* **Article**:
--- start ---
Linux printf funny

- P
- Paul Burke
  
  Contact options for registered users
posted
17 years ago

Tue, Feb 27, 2007 12:42 PM

I'm converting an application from Windows console to Linux, and the changeover has gone remarkably easily (considering that I know very little about Linux), until now.

No problem installing GCC, KDevelop, FTDI USB drivers, remarkably few changes to recompile the code... but printf fails after about half-a-dozen calls. A float value prints as "nan"- not a number I asume, rather than what I eat with an Indian takeout. This value is computed from two int values (actually a weight and a tare reading) and multiplied by a scale factor (1.0 for the tests).
--- end ---
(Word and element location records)
--- start ---
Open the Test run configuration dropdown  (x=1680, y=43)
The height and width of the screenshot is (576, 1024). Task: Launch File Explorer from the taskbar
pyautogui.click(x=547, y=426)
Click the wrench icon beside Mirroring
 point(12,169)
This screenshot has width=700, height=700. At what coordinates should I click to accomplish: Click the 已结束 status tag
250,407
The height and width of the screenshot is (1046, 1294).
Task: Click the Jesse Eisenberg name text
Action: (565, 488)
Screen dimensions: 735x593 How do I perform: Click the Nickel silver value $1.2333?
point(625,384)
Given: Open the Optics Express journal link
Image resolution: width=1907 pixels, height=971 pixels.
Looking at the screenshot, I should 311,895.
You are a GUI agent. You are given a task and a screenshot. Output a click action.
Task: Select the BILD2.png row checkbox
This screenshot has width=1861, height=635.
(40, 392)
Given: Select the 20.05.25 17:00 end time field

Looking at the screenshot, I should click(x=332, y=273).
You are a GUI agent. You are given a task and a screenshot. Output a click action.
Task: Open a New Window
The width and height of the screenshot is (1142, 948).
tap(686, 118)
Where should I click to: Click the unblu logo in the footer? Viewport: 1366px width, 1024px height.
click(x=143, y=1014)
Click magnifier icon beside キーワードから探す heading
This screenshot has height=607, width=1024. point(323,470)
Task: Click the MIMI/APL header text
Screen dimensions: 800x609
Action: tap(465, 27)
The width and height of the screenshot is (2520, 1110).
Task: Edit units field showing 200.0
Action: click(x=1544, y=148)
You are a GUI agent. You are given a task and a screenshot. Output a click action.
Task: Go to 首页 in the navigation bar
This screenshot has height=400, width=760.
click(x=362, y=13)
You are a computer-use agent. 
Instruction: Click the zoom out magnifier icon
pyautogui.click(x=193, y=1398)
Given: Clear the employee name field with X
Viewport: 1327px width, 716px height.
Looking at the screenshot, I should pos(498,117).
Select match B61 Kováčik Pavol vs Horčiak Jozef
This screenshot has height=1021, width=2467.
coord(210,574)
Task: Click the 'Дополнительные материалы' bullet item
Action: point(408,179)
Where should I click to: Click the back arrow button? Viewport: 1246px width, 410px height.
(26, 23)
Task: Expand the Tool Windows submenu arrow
--- end ---
* **Tasks to perform**:
a) Answer each question from the forum post.
(i) From what environment is the application being converted?
(ii) What does the float value print as?
(iii) What scale factor was used for the tests?
b) Decide whether each statement agrees with the forum post, and quote the words that decide it.
(i) Installing GCC caused problems.
(ii) printf fails after about half a dozen calls.
(iii) The float value is computed from two float values.

* **Exercise responses**:
a)
(i) Windows console
(ii) "nan"
(iii) 1.0

b)
(i) No: "No problem installing GCC, KDevelop, FTDI USB drivers"
(ii) Yes: "but printf fails after about half-a-dozen calls"
(iii) No: "This value is computed from two int values"